What we have, at last, is a Do-Something Senate. When Newt Gingrich and company were blocking everything that Bill Clinton proposed, so that they could go to the country and pronounce his presidency a failure, the Journal's editors didn't disparage a Do-Nothing House; they praised Gingrich for saving the Republic.
Meanwhile, Bush's foreign-policy magic is fading (See Harold Meyerson, "Axis of Incompetence," page 18). As an unnamed high administration official was quoted in The New York Times, "This has been a very bad week for us." The failure of Colin Powell's mission on the heels of the failure of Dick Cheney's mission, the fact that Osama bin Laden may have slipped through American fingers, and the possible links between the Tunisia synagogue bombing and al-Qaeda all suggest a foreign-policy gang whose militance is outweighed only by its ineptitude.
But can a newly emboldened Democratic opposition build on its still fragile momentum? Here, again, there is cause for guarded optimism. Tom Daschle and Dick Gephardt finally have a coherent story: Though the Democrats generally support the president on the physical security of America's homeland, they differ on every other aspect of America's security.
Good start. The challenge is to make this slogan real. White House strategist Karl Rove is pursuing a very explicit strategy of taking Democratic issues off the table. This means bogus Republican substitutes on everything from Leave No Child Behind to prescription drugs. It's no accident that Rove wants to steal the Democrats' clothes, because public opinion sides with the Democrats on all these issues.
Take, for instance, retirement security. Conservative ideologues want Republican legislators to embrace Social Security privatization as a signature election theme, but GOP representatives and senators are balking. They know a stinker when they see one. Not only is the stock market flat, and Enron the proof of the unreliability of purely private retirement schemes. What's worse, Bush gave away $1.35 trillion that the Democrats wanted to use to safeguard Social Security for the next generation. Republicans are on the defensive, as well they should be. Beyond spotlighting the indispensability of Social Security, Enron dramatized the need to protect workers' 401 (k) plans from corporate greed and to broaden pension coverage generally. But the Republican House has passed legislation, under the guise of "pension-reform," that actually make it easier for corporations to raid those pension funds.
Emboldened Democrats could go to the country with retirement security as a broadly cast issue, identifying Republicans with narrow corporate interests and Democrats with the well being of ordinary people. They could do the same with health security, where the combination of the HMO squeeze and federal budget cuts in Medicare and Medicaid is fueling a combined doctor/patient revolt. The Republicans, as shills for the HMOs and the drug companies, are very vulnerable here. This is an issue that hits people where they live. Ditto education, where Bush gave us the testing but not the resources.

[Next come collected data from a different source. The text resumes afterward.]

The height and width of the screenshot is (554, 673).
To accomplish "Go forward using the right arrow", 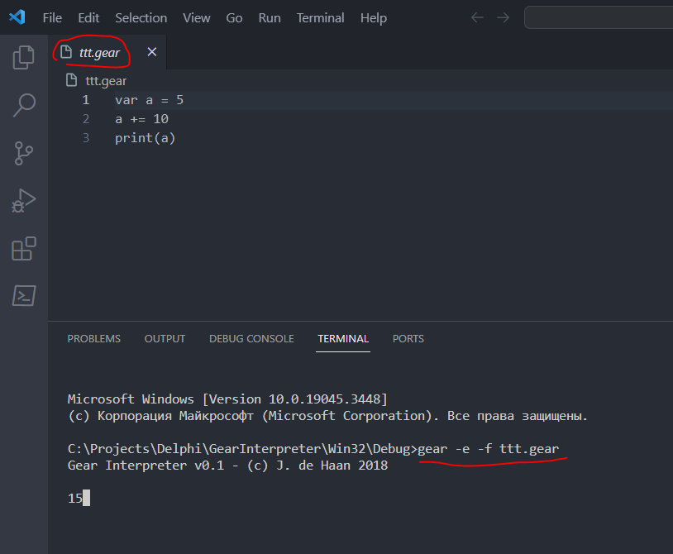I will (x=502, y=17).
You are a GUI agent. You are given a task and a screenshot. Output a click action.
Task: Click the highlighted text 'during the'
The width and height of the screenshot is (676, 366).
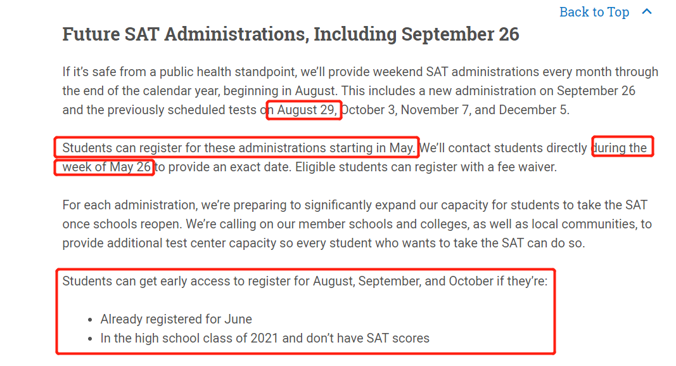[620, 148]
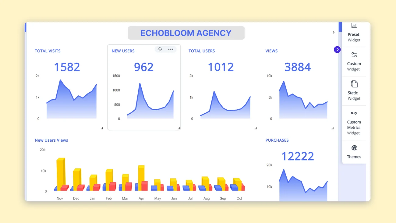This screenshot has height=223, width=396.
Task: Open the Themes palette icon
Action: 354,148
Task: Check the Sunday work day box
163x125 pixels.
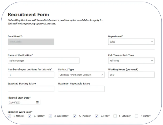Action: click(x=137, y=116)

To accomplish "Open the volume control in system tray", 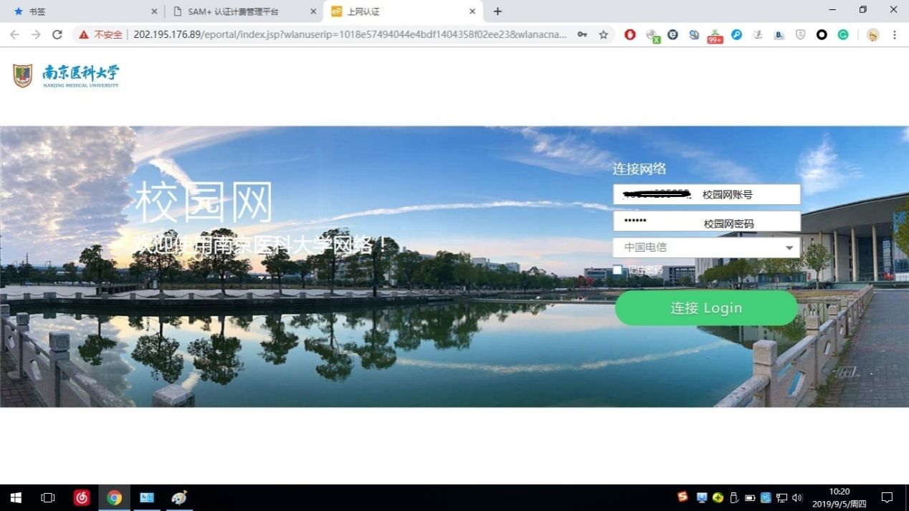I will click(797, 497).
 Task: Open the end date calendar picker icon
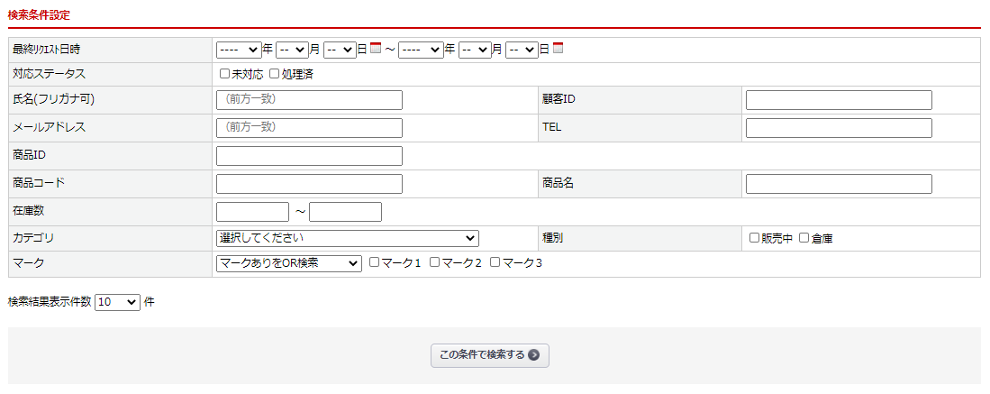point(558,49)
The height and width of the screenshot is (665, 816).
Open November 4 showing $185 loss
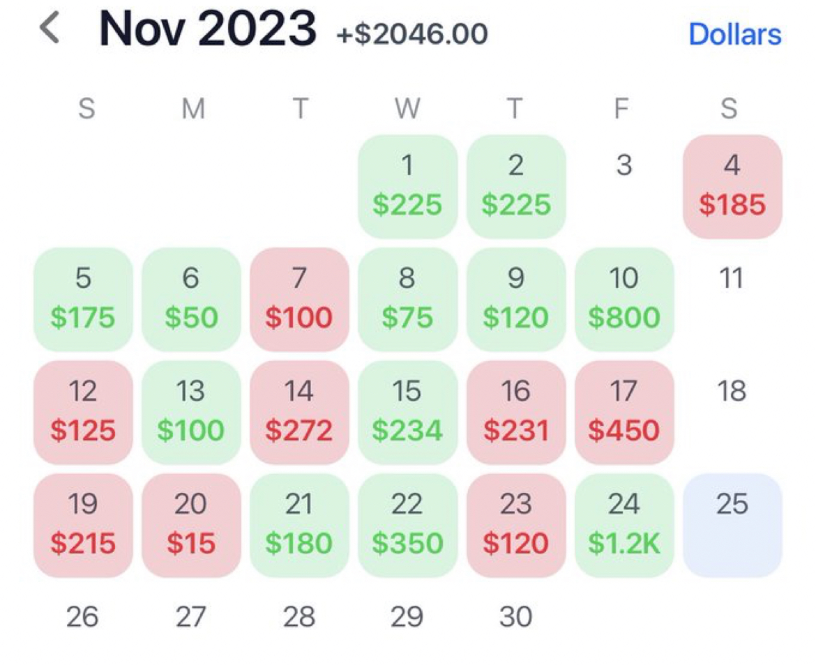[732, 186]
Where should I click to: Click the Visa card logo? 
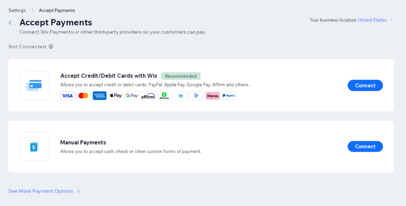(x=67, y=96)
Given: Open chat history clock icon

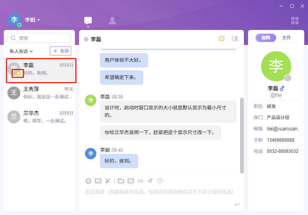Looking at the screenshot, I should tap(221, 39).

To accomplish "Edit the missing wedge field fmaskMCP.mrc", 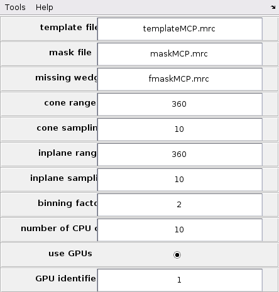I will click(x=180, y=79).
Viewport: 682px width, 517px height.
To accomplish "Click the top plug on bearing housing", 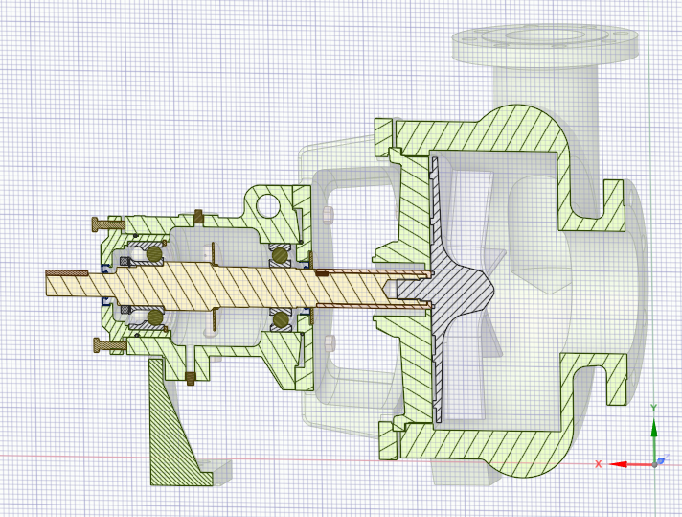I will 198,216.
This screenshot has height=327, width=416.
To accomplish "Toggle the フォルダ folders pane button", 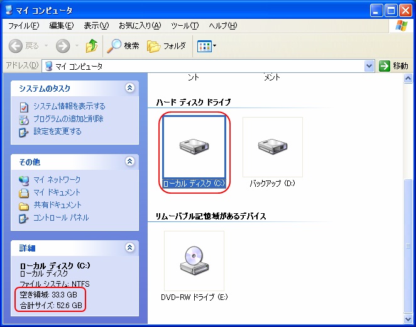I will click(x=167, y=46).
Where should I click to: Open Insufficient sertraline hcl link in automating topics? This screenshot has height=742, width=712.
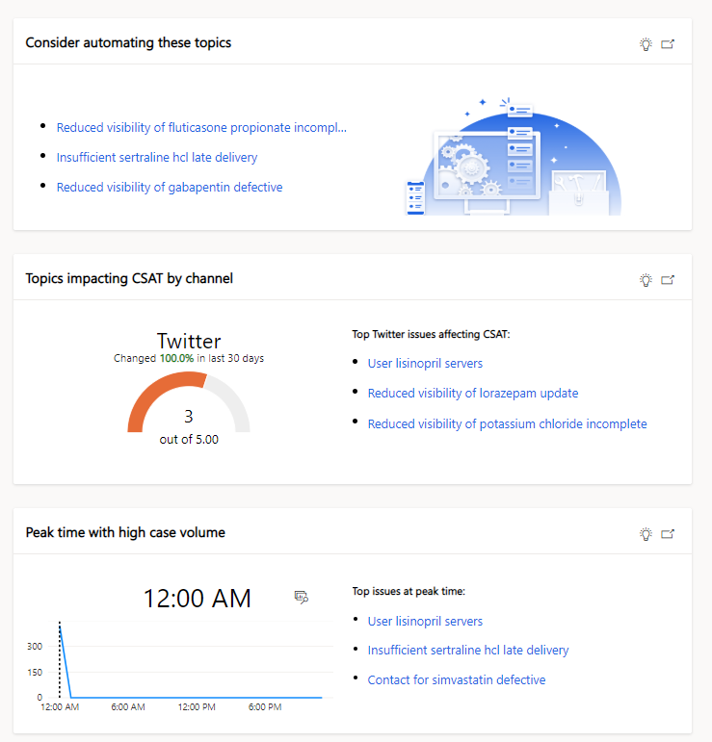coord(157,157)
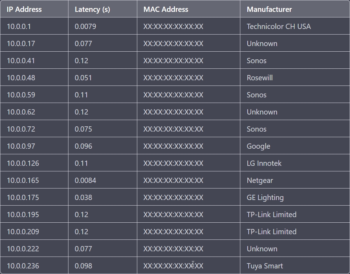Click the Latency (s) column header
This screenshot has width=350, height=274.
[x=92, y=9]
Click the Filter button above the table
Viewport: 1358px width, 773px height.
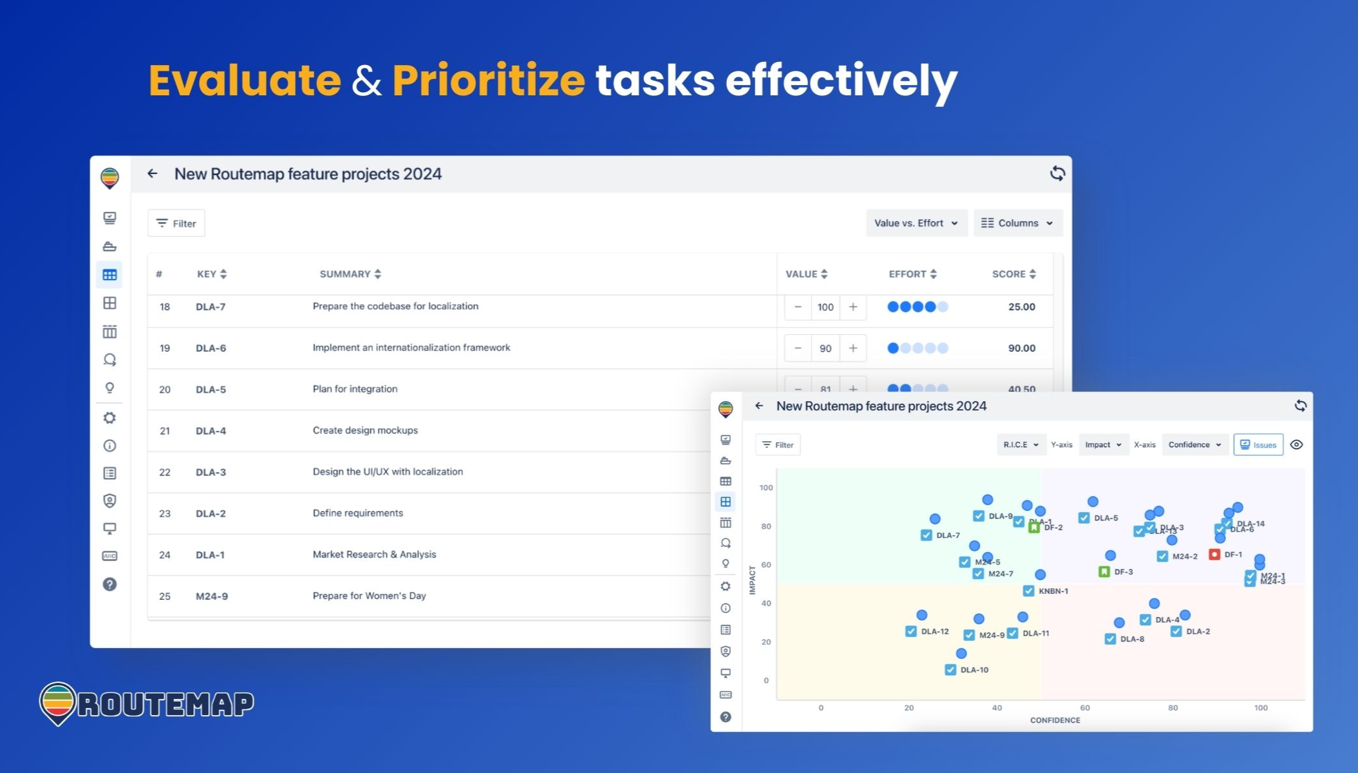[x=176, y=224]
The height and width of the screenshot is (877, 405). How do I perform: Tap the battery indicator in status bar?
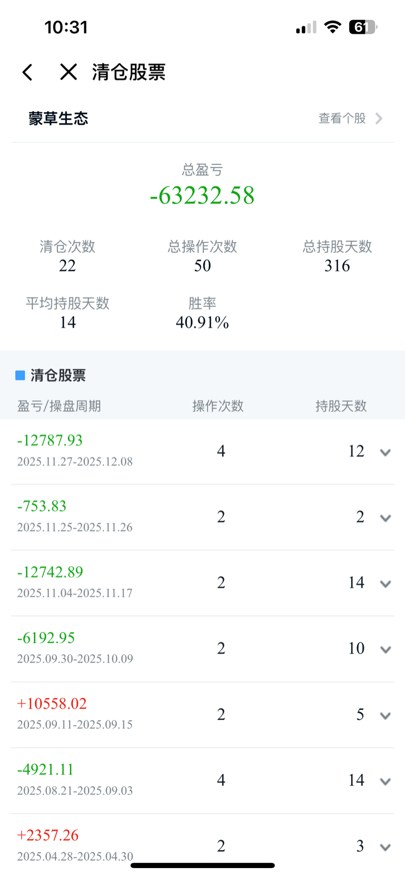[363, 27]
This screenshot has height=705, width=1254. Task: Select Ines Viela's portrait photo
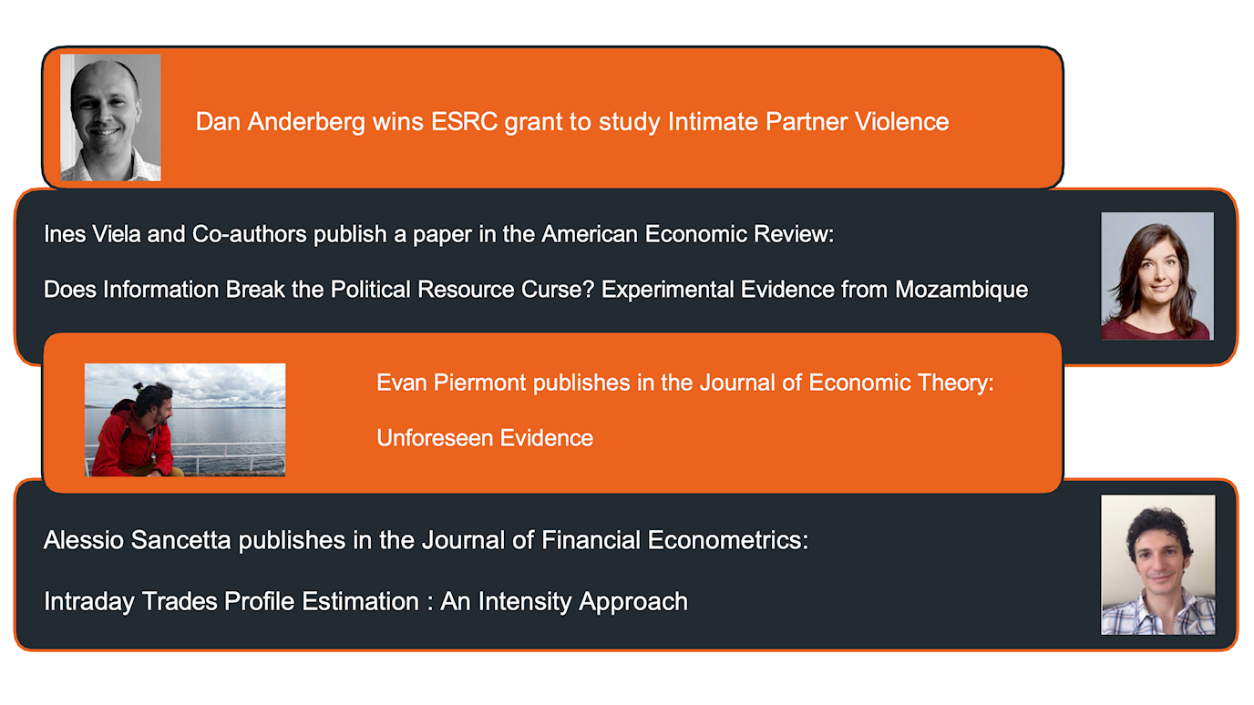click(1156, 276)
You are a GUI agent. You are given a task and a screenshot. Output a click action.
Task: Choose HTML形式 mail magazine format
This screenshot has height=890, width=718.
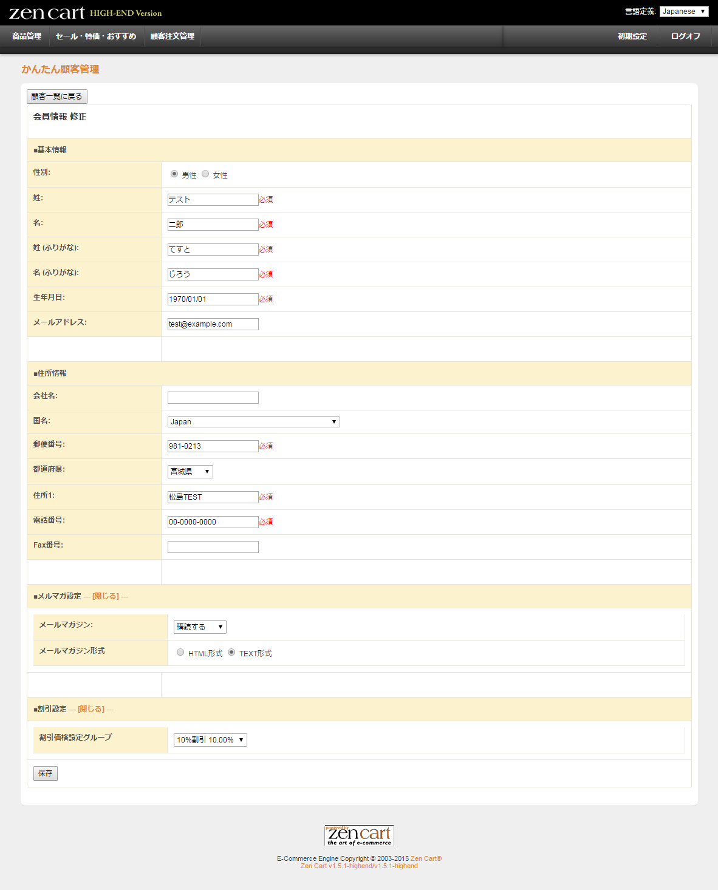180,653
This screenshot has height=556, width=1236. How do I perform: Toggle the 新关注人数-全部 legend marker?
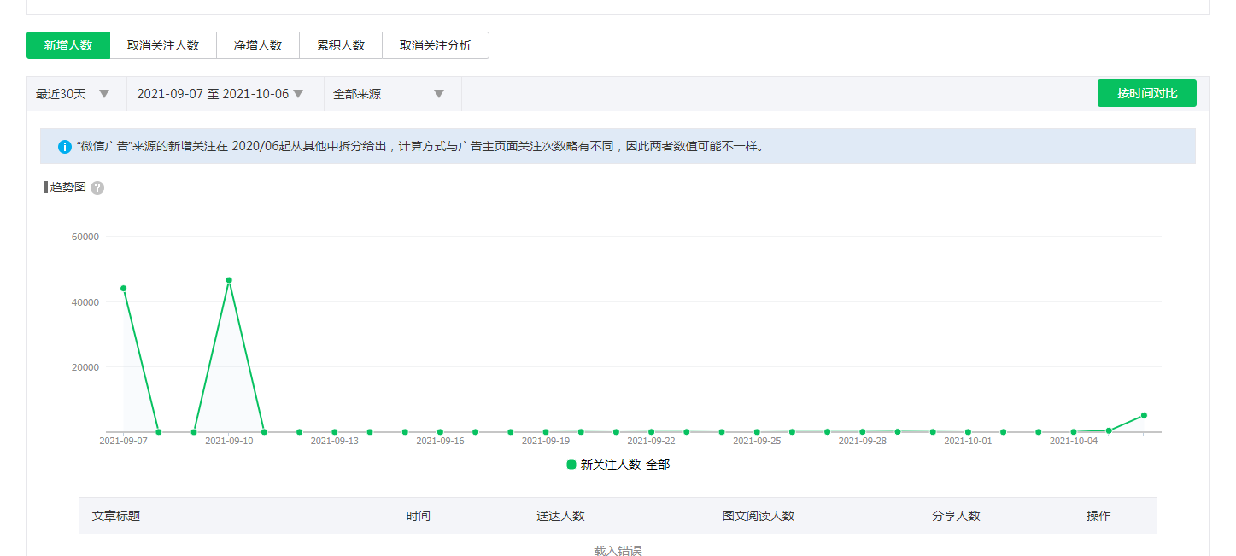(571, 465)
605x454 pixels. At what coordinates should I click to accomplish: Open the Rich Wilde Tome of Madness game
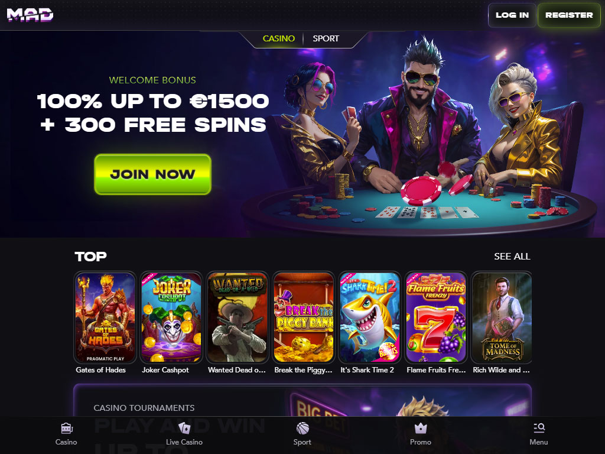click(502, 317)
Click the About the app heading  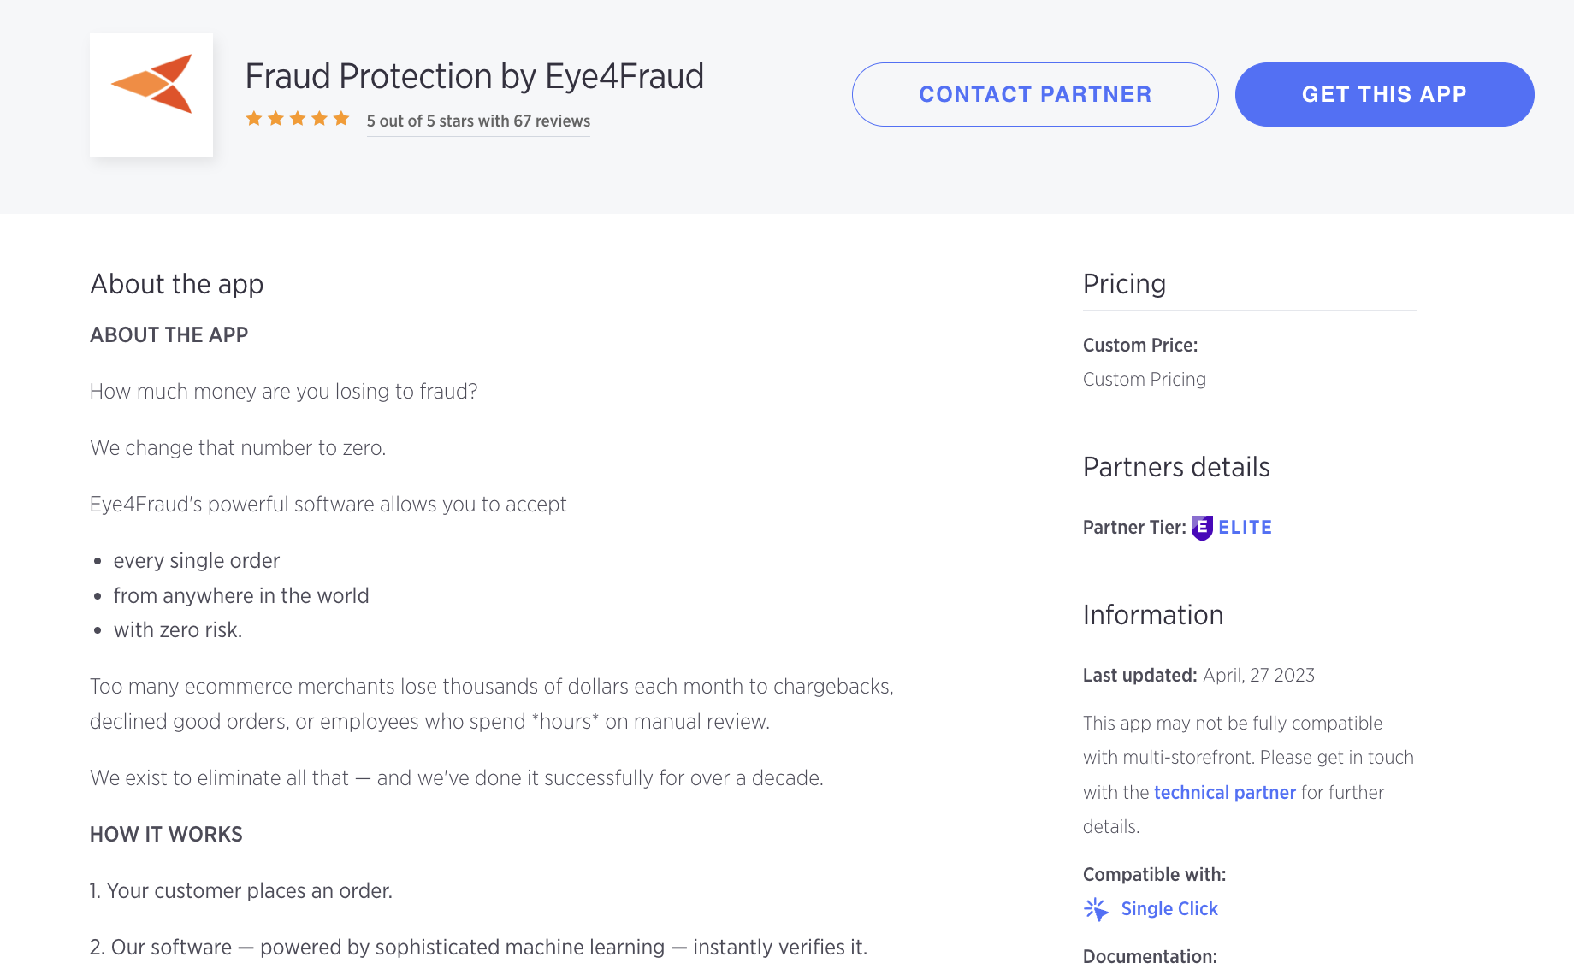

All of this costs money. To make their opposition program real, Democrats will have to roll back Bush's tax cut -- not frontally, but by matching dubious cuts with popular outlays. Freezing the estate-tax cut would pay for prescription-drug coverage. As Barney Frank memorably put it, "We are being asked to show more respect for older people who are dead and rich than for older people who are still alive and not wealthy."
At the recent national conference of Campaign for America's Future, pollster Stan Greenberg demonstrated that most economic issues cut in our direction. The Campaign will be working closely with the Economic Policy Institute and the Prospect to demonstrate that progressive pocketbook issues are not only the right thing to do, they're smart politics.